Collaboration Breakdown?

Only 34% of respondents to our survey see an increase in the use of collaboration tools at their agencies, compared with 48% in 2013. Twenty-five percent are adopting an interagency data-sharing model this year, compared with 31% last year. Twenty-one percent said their agencies already share data with other agencies, and 28% have no new plans to share data in the next year.

Collaboration appears to be mainly within agencies, Riolo says, rather than cross-government. "Take NIH, for example. You may have collaboration between the National Cancer Institute and the [National Heart,
Lung, and Blood Institute] within, but you’re not going to have collaboration with Commerce or State or anything like that."

We also asked in our survey how comfortable government IT pros are with using open source software. In this year’s survey 31% of respondents said they’re "very comfortable" using open source, down slightly from 34% last year, and 17% are comfortable with it but don’t use it. A hefty 40% said they’re not comfortable with open source software.

Reddix notes that Whitehouse.gov began running on Drupal, an open source content management system, in 2009. That move was considered a big win for the open source model, he says, but he warned against continued cultural resistance.

"They actually released the code and it saved a lot of money," Reddix says of the White House move. "Using open source, you don’t have to reinvent the wheel at every agency or subdepartment. But the culture says, ‘I’ve got my tried and true kind of technology and it’s the only thing I know.’ "

Innovation Crawl

In general, government IT pros are less bullish than they were last year about tech innovation at their agencies. Only 7% of survey respondents this year cited a "significant" level of IT innovation at their agencies, compared with 14% last year, while 58% cited "moderate" improvement, compared with 57% last year. Nearly a third reported very little innovation at their agencies (3% reported no innovation).

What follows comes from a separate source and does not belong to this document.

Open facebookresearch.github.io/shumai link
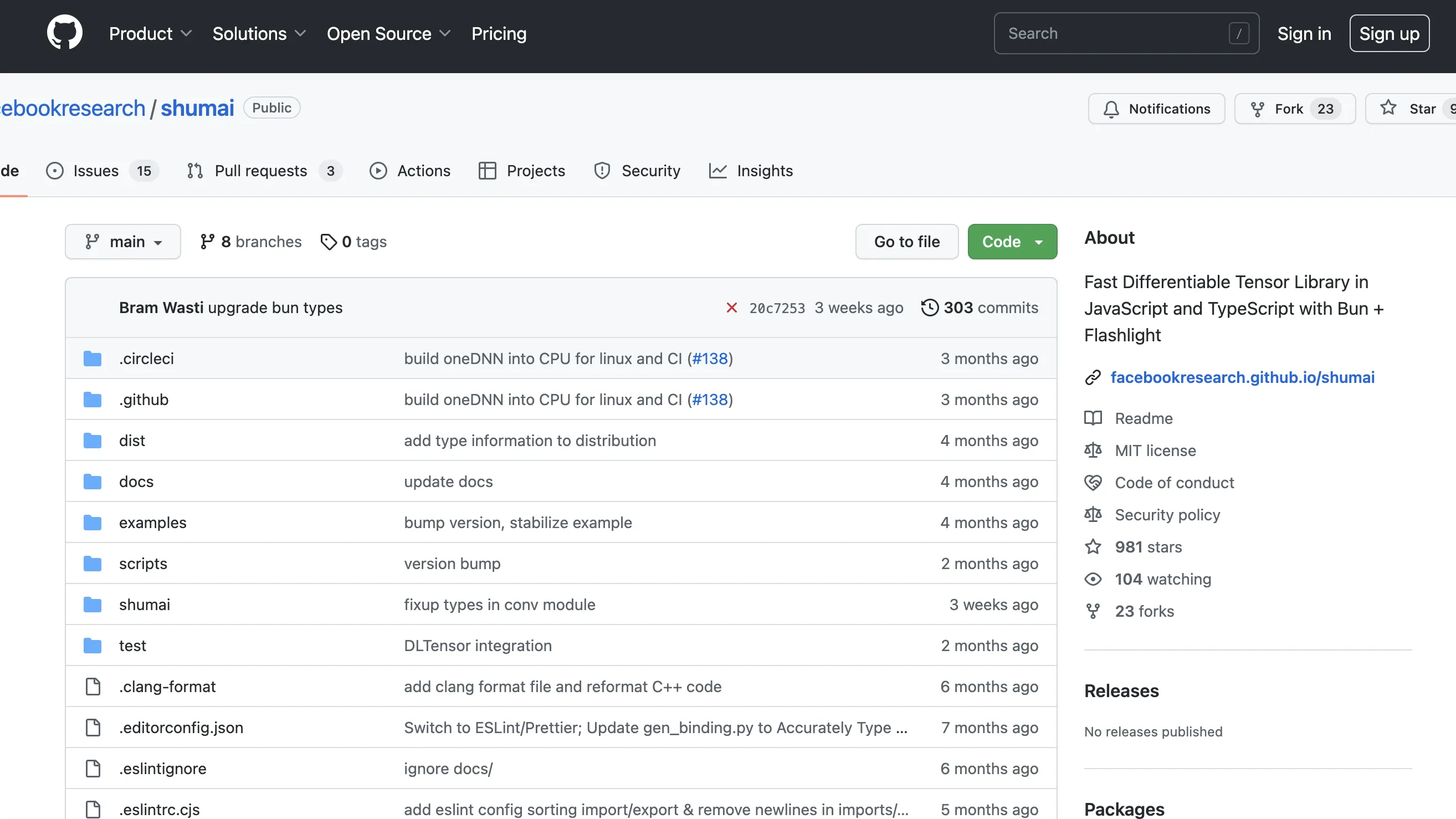1456x819 pixels. [1242, 377]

Asked about their agencies’ IT efficiency, 6% of survey respondents reported much improvement, 34% somewhat better, 40% the same as before, and 17% less efficient.

Thirty-seven percent of respondents said their agencies have a strategic plan and follow it closely (down from 45% in the 2013 survey), while 38% said they have a plan but deviate from it regularly (up from 30% last year). Reddix attributes the inertia in IT reflected in this year’s survey to "innate culture" in government. "If you’re looking at a root cause, it would probably be the umbrella culture of the Washington environment itself," he says. "Culture affects everything."

Another survey participant pointed a finger at Washington-centered program control. "Everything must be done by central office," the participant says. "No one outside of D.C. matters."

However, one survey-taker begged to differ, indicating that tech innovation has a place in government: "My agency has made much progress in getting ahead of the IT curve in the past five years."

Government agencies continue to struggle to find and keep people with the right IT skills. Nineteen percent of survey respondents said their IT organizations have enough people with the necessary cloud, security, and acquisition skills, while 29% said they lacked sufficient workers but are developing those skills among full-time employees. Another 34% said they lacked skilled workers and are filling gaps with contractors.

Says one survey respondent: "There are still too many dinosaurs in positions for which they don’t have qualifications or knowledge pertinent to the decisions they make daily."